Roderick Random (1748), Peregrine Pickle (1751), and The Expedition of Humphrey Clinker (1771) are Smollett’s best novels. They are composed mainly of a succession of stirring or humorous incidents. In relying for interest more on adventure than on the drawing of character, he reverts to the picaresque type of story.
The Relation of Richardson, Fielding, Sterne, and Smollett to Subsequent Fiction.—Although the modern reader frequently complains that these older novelists often seem heavy, slow in movement, unrefined, and too ready to draw a moral or preach a sermon, yet these four men hold an important place in the history of fiction. With varying degrees of excellence, Richardson, Fielding, and Sterne all have the rare power of portraying character from within, of interpreting real life. Some novelists resort to the far easier task of painting merely external characteristics and mannerisms. Smollett belongs to the latter class. His effective focusing of external peculiarities and caricaturing of exceptional individuals has had a far-reaching influence, which may be traced even in the work of so great a novelist as Charles Dickens. Fielding, on the other hand, had great influence of Thackeray, who has recorded in The English Humorists of the Eighteenth Century his admiration for his earlier fellow-craftsman.

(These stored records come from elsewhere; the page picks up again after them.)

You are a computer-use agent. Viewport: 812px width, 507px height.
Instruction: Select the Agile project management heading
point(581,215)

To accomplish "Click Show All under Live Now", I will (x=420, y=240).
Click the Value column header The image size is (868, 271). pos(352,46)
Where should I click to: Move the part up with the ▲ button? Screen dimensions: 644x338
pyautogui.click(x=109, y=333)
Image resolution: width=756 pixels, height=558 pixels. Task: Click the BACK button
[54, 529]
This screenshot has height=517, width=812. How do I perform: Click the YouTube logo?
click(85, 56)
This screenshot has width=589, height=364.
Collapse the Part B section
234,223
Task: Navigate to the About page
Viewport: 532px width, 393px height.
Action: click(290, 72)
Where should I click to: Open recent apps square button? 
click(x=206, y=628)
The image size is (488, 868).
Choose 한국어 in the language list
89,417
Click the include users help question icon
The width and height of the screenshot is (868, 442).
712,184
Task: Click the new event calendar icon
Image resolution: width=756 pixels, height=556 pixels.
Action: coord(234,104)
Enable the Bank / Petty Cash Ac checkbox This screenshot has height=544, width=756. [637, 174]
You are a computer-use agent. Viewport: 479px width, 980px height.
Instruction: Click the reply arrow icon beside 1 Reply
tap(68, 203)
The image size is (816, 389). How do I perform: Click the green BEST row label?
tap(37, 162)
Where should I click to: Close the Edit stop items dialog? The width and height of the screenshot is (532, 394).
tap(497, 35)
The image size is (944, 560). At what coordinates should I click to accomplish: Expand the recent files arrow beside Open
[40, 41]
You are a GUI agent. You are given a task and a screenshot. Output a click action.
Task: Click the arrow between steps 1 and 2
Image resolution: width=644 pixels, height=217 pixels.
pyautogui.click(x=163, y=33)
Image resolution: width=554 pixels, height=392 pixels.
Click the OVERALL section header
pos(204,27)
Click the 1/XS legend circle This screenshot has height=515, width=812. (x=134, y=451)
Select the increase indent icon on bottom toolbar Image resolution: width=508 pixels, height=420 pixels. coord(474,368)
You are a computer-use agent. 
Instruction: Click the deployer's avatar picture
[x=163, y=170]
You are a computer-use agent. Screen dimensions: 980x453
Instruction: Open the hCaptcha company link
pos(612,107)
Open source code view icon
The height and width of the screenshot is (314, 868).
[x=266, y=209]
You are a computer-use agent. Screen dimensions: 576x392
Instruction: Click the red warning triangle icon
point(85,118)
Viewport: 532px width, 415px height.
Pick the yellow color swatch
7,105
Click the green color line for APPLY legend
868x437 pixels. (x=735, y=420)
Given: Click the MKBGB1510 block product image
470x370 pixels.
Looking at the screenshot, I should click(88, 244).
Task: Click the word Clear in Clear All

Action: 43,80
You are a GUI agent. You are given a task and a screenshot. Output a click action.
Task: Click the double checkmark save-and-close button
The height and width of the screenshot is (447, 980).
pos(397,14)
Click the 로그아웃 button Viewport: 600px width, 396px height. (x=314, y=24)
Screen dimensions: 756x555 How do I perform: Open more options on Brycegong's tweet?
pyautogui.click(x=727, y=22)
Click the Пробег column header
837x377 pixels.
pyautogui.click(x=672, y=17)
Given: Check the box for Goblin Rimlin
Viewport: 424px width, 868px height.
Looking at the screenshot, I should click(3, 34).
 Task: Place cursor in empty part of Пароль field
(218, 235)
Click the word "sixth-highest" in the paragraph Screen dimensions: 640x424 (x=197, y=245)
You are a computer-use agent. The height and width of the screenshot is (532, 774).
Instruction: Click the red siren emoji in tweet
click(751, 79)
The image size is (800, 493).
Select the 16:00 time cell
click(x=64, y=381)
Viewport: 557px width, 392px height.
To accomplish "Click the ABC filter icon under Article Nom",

Although subsequent English fiction has invaded many new fields, although it has entered the domain of history and of sociology, it is not too much to say that later novelists have advanced on the general lines marked out by these four mid-eighteenth century pioneers. We may even affirm with Gosse that “the type of novel invented in England about 1740-50 continued for sixty or seventy years to be the only model for Continental fiction; and criticism has traced in every French novelist, in particular, the stamp of Richardson, if not of Sterne, and of Fielding.”